Director, Clinical Trial Manufacturing

Job Description: Director of Clinical Trial Manufacturing

About Our Client
Our client is a trailblazing biotechnology company transforming cancer treatment with a novel class of targeted radiopharmaceuticals aimed at addressing a broad spectrum of solid tumor cancers. Incubated by MPM Capital and supported by a team of experienced entrepreneurs and drug developers, our client utilizes proprietary platforms to create tumor-targeting agents with optimal properties for radiotherapy.

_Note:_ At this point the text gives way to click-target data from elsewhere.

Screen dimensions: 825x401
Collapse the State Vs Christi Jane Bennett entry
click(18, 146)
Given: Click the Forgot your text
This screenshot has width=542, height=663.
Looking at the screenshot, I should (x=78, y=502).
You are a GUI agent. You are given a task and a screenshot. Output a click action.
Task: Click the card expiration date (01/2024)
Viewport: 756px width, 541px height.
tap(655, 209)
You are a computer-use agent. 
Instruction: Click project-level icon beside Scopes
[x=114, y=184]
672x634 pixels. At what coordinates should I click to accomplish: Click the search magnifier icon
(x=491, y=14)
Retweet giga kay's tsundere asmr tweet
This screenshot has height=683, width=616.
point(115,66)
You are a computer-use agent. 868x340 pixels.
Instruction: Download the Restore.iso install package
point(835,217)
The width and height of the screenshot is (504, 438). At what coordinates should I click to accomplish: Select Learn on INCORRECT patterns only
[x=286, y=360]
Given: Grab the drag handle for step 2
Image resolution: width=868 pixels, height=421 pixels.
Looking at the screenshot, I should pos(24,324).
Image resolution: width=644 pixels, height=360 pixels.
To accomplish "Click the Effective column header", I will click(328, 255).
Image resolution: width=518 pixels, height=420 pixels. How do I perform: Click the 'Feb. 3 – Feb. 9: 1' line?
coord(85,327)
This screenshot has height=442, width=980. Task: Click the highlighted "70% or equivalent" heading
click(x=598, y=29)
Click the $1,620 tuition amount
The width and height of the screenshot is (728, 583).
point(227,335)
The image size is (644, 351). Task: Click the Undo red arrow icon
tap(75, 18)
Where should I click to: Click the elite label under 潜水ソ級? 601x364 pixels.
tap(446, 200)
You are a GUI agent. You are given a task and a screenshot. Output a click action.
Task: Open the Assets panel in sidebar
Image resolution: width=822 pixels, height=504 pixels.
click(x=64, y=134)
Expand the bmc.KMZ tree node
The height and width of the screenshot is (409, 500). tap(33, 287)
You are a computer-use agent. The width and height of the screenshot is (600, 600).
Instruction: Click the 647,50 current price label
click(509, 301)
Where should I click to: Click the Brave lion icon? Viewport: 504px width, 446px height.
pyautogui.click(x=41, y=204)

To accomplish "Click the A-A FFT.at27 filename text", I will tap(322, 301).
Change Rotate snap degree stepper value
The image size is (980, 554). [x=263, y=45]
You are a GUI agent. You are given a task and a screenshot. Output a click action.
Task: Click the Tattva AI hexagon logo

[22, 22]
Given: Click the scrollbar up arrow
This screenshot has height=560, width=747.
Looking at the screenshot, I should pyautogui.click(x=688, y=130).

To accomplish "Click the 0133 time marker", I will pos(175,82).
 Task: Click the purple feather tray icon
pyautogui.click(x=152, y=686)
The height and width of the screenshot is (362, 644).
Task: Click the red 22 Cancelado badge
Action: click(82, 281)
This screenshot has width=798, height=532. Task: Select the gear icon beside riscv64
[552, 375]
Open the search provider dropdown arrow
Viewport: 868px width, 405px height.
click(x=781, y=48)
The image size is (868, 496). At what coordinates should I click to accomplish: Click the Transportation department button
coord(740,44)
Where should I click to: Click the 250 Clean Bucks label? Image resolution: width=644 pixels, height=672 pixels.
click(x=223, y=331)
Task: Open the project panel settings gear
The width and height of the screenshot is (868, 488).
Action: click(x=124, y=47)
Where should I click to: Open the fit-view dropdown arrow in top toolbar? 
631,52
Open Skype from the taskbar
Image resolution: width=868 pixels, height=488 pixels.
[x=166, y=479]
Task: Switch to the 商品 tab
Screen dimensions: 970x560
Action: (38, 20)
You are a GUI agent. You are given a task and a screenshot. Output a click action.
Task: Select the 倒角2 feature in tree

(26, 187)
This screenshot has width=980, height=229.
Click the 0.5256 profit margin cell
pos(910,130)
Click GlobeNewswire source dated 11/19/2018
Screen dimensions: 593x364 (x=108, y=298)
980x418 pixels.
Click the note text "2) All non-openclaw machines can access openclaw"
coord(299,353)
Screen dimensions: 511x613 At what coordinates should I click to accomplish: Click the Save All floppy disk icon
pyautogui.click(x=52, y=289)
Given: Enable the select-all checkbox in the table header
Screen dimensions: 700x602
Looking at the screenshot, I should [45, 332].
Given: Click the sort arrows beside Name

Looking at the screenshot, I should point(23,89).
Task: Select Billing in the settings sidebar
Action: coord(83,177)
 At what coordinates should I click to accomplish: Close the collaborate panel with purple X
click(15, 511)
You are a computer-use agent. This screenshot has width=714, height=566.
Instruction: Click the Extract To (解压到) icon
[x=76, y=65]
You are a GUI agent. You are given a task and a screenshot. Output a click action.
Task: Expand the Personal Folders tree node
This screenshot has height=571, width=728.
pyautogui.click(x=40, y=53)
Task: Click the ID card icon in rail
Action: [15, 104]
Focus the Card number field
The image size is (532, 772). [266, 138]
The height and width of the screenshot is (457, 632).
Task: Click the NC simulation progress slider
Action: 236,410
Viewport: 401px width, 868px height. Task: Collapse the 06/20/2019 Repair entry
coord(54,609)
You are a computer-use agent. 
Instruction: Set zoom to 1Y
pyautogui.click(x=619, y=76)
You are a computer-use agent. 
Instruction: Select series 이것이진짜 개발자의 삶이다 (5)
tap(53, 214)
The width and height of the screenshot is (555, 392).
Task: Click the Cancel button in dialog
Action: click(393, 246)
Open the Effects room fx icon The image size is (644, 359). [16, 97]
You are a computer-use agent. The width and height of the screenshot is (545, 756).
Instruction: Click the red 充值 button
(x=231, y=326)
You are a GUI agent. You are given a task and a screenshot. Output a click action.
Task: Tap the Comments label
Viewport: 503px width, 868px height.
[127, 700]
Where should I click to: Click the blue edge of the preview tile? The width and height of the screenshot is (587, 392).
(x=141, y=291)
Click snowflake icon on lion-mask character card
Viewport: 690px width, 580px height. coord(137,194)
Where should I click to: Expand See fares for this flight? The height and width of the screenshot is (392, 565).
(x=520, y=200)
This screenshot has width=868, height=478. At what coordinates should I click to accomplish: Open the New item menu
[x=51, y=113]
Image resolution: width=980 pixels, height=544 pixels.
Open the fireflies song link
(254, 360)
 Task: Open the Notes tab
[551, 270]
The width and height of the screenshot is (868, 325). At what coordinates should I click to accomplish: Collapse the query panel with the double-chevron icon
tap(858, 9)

Their innovative molecules are designed to achieve deep tumor penetration and extended residence times, enabling rapid clearance from non-target tissues. This approach not only maximizes tumor destruction while minimizing side effects but also allows clinicians to visualize and verify target engagement prior to administering therapeutic radioisotopes.

Position Summary

The Director of Clinical Trial Manufacturing will oversee the activities related to the internal radiopharmaceutical manufacturing facility, supporting the development and clinical supply of our client's investigational theragnostic products. The ideal candidate will lead the establishment and maintenance of manufacturing operations, aligning with the company's portfolio needs and clinical demands. This role includes managing daily manufacturing operations, production planning, scheduling, and resource allocation.

Key Responsibilities

• Team Leadership: Hire, develop, and manage a skilled manufacturing operations team to ensure production meets performance, quality, and compliance standards.
• Production Oversight: Supervise the manufacture of radiopharmaceutical products, maintaining compliance with cGMP, safety regulations, and quality standards.
• Regulatory Compliance: Ensure compliance with federal and state regulations governing radiopharmaceutical manufacturing, collaborating with environmental, health, and safety staff. Maintain detailed records in accordance with regulatory requirements.
• Facility and Equipment Management: Oversee equipment procurement, maintenance, and facility layout to optimize production processes.
• Process Qualification and Validation: Lead process qualification and validation campaigns, contributing to CMC sections and relevant regulatory submissions (e.g., IND filings).
• Clinical Readiness: Execute clinical readiness activities such as compatibility studies, transportation studies, and aseptic process qualifications.
• Documentation: Partner with internal CMC teams to author and review manufacturing documentation, including specifications, analytical methods, batch records, protocols, and reports.
• Quality Assurance: Collaborate with Quality teams to review manufacturing data, analyze trends, and implement risk-reduction and continuous improvement initiatives. Provide technical assessments for batch release, change controls, deviations, OOS results, and CAPAs.
• Metrics and Reporting: Maintain key performance indicators (KPIs) and internal reports to track manufacturing performance and improvements.
• Cross-Functional Collaboration: Work closely with Quality, Supply Chain, and external manufacturing teams to align on goals and deliverables.
• Culture of Excellence: Foster a culture of rigor, innovation, and data-driven decision-making. Emphasize scientific excellence and collaboration to advance novel therapies for patients.

Qualifications

• Education: Bachelor's degree (minimum) in Chemistry, Engineering, or related field. Advanced degrees preferred.
• Experience: At least 10 years of experience in radiopharmaceutical cGMP operations, including aseptic processes, equipment qualification, and process validation.
• Regulatory Knowledge: In-depth understanding of nuclear safety regulations, cGMP guidelines, and the drug approval process. Experience in FDA approvals for branded and generic products is highly desirable.
• Technical Expertise: Familiarity with antibodies, imaging, and therapeutic radiometals. Proven experience in technology transfer and operational management.
• Leadership Skills: Demonstrated ability to lead teams, optimize performance, and drive organizational goals. Skilled in resource and budget management.
• Communication: Strong written and verbal communication skills, with the ability to engage effectively across cross-functional teams and external stakeholders.
• Desirable Certifications: Relevant certifications in quality assurance, regulatory affairs, or radiopharmaceutical production.

Core Competencies

• Transparent and effective communication skills, fostering open dialogue and diverse perspectives.
• Adaptability to manage ambiguity and solve complex challenges.
• Positive energy and respect for team dynamics.
• Strong drive to contribute to a mission-driven organization advancing transformative therapies for patients.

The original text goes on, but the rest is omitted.